Für die Mobilisierung ihrer Massen braucht die Hamas die Fortdauer des Kampfs ebenso wie die Konservativen in Israel sie brauchen. Beide schöpfen ihre Bedeutung aus dem Gefühl der ständigen Bedrohung.
Zwar hat die Hamas nie behauptet, sich bedroht zu fühlen, sondern eine ganz klare Agenda, die zum Kampf gegen Israel und die Juden überhaupt verpflichtet, und zwar bis zu deren vollständigen Vernichtung, und Israel muss sich nicht bedroht „fühlen“, wenn von Gaza bis Teheran immer wieder offen gedroht wird, aber das ficht Augstein Junior nicht an, der sich angeblich am liebsten von dem Konflikt „abwenden möchte“, aber wie bei einem grässlichen Autounfall gar nicht anders kann als, wenn auch nur mit dem linken Auge, hinzuschauen und seinen Senf dazu zu geben. Dass nicht der Nahostkonflikt selbst sondern die deutsche Obsession damit „ein Fall für die Psychopathologie“ sein könnte, dräut dem im Zweifel Linken nicht. So wie er auch nicht kapiert, um was es da eigentlich geht:
Darum hat – außer Saudi- Arabien – auch niemand so panisch auf den Umsturz in Ägypten reagiert wie Israel. Die Saudis fürchten um ihre Macht. Die Israelis um ihr Feindbild.

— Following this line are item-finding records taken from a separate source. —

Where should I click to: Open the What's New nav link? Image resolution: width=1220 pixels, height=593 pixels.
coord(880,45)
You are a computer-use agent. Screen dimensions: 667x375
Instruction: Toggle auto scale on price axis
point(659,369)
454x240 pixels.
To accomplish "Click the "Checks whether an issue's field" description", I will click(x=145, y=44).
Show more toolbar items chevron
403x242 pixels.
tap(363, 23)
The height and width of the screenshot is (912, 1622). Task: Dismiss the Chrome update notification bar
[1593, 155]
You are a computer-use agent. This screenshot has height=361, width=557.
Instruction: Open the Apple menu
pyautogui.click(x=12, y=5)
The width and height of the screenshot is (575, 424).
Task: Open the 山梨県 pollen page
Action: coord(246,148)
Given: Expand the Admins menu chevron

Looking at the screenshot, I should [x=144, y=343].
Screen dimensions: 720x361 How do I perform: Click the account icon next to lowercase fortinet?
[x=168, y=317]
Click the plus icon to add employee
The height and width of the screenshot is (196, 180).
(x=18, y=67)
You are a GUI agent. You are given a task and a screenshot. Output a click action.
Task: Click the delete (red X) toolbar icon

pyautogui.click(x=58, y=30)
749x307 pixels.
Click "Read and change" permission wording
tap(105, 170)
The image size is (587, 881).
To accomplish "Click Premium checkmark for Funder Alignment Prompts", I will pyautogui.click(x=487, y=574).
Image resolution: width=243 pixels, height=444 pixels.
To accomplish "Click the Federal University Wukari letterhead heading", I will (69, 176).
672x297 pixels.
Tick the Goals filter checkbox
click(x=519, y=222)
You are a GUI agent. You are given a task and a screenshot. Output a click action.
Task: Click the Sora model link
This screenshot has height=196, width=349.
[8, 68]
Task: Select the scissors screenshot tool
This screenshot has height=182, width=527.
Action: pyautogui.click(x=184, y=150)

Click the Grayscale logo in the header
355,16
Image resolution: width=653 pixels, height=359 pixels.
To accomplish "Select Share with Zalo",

Rhetorisch geschickt nennt Augstein Israel in einem Atemzug mit Saudi-Arabien, wo Frauen nicht Auto fahren dürfen und man Dieben die Hand abhackt, dann weiß der Leser schon einzuordnen, wer hier wem irgendwie ähnlich ist. Papa Rudolf hats vorgemacht, indem er im Inhaltsverzeichnis des SPIEGEL in der Rubrik „Ausland“ stets Südafrika und Israel direkt hintereinander abdrucken ließ. Honi soit qui mal y pense.
Da nimmt es auch nicht wunder, dass Israels Befürchtungen, auch der kalte Frieden mit Ägypten könnte im Zuge einer Machtergreifung der Muslimbrüder über den Jordan gehen, Augstein unverständlich bleiben. Israel, so stellt sich das der kleine Moritz vor, besteht ja auf seinem „Feindbild“, obwohl es so viele reale Feinde hat, dass man nun wirklich nicht noch welche hinzuerfinden möchte.
Es gibt auf beiden Seiten Interessen, die durchgesetzt werden wollen, und es gibt auf beiden Seiten ein Leid, von dem man nicht lassen will.
Es gibt zwar nur eine Seite, die qua Selbstverständnis auf permanenten Konflikt erpicht ist, das Märtyrertum in Ehren hält und gewohnheitsmäßig darauf hinarbeitet, die Verluste beider Konfliktparteien zu maximieren, während auf der anderen Seite genau das Gegenteil der Fall ist, aber die Wahrheit irgendwo in der Mitte zu suchen, halten Leute wie Augstein ja für Ehrensache, auch wenn sie ahnen dürften, da nicht fündig zu werden – wie der Mann, der genau weiß, dass er seinen Autoschlüssel gegen Mitternacht irgendwo am Kneipenausgang verloren hat, aber unter der Laterne 800 Meter weiter sucht, weil da mehr Licht ist.
Die dämlichste Passage in Augsteins Text wollen wir aus dramaturgischen Gründen zum krönenden Abschluss zitieren:
Gerade hat die „Bild“-Zeitung dem israelischen Konservatismus wieder sekundiert und Obama für seine halbwegs ausgewogene Nahost-Rede scharf kritisiert: „In Israel wird man durch Frieden zum Volkshelden – wie Rabin. Bei den Palästinensern aber – wie Arafat – durch Terror.“ Ein vielsagend falscher Vergleich: Rabin ist bisher der einzige israelische Premier, der einem Attentat zum Opfer fiel. Der Täter war ein israelischer Terrorist.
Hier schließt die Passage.